GIVEN PASSAGE »
## START

Connecting City And Campus

The Ohio State University has long been a huge part of what life in Columbus is all about. Residents of our fair city know that the college is a key driver of its economy and social and cultural activities.  Now the University wants prospective and current students to understand that Columbus can and should be a big part of their college experience, too.

This wasn’t always the case.  When I was at OSU in the ’70s, campus was the exclusive focal point of student life.  Living “off-campus” simply meant one of the at-that-time run-down areas right next to campus.  I covered the Statehouse for the Lantern so I drove downtown regularly, but that was just because it was part of my beat.  The city really didn’t seem to offer much of interest to my campus-oriented world — but many of us ended up staying in Columbus after graduation, anyway, because there were jobs here.

Columbus has gotten a lot more interesting since those days.  Back then, the Short North was a scary place of vacant storefronts and XXX theaters; now it is a thriving, uber-cool neighborhood of shops, restaurants, and art galleries.  The Arena District, another focal point of the Columbus social/cultural scene, didn’t exist.  Downtown was a sea of surface parking lots that closed down about 6 p.m.  And German Village — where the initial wave of rehabbing was still underway — seemed incredibly far away.  Now all of those areas not only are much more interesting, they also are easy (and cheap) to reach via COTA’s free CBUS circulator, which runs on a continuous loop from Victorian Village right next to campus down High Street to German Village and back again.

## END

WHAT IS ASKED » In the passage about Columbus and the Ohio State campus, duplicate word for word the part that opens with the words containing "This wasn’t always" and closes with "were jobs here.".

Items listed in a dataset
## START

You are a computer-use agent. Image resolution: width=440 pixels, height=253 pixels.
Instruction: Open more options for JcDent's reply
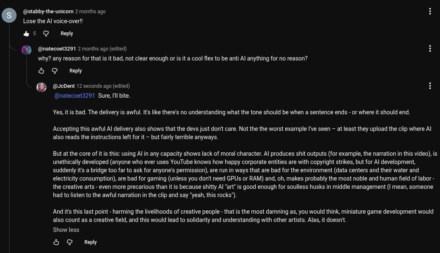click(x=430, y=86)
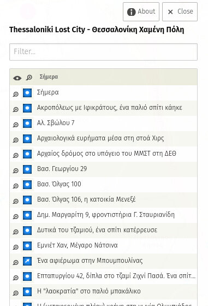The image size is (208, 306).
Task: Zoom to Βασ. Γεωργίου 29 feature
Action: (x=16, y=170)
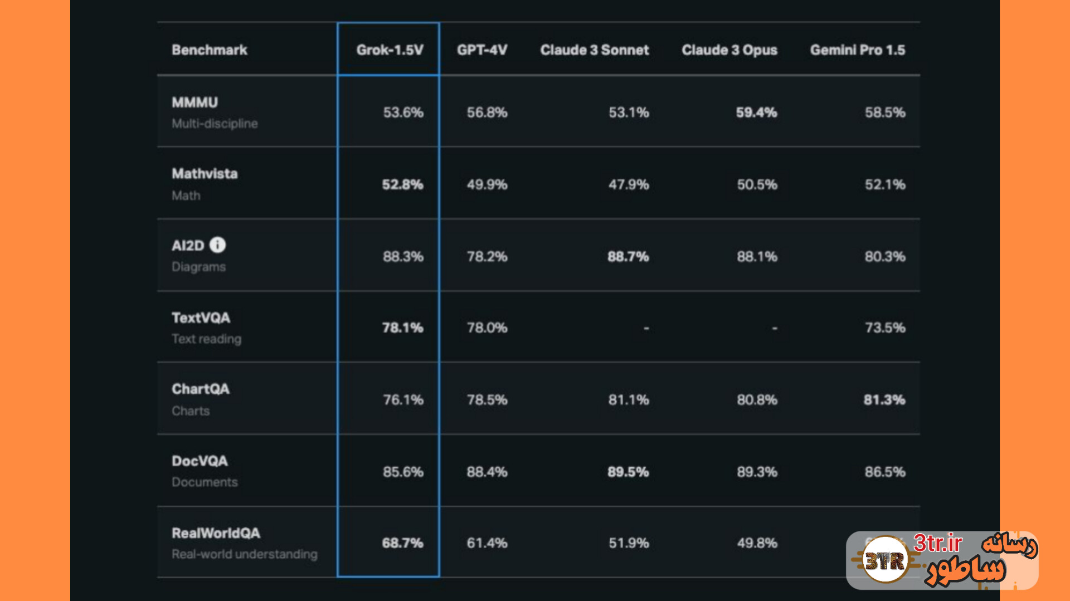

## END

TASK RESULT »
This wasn’t always the case.  When I was at OSU in the ’70s, campus was the exclusive focal point of student life.  Living “off-campus” simply meant one of the at-that-time run-down areas right next to campus.  I covered the Statehouse for the Lantern so I drove downtown regularly, but that was just because it was part of my beat.  The city really didn’t seem to offer much of interest to my campus-oriented world — but many of us ended up staying in Columbus after graduation, anyway, because there were jobs here.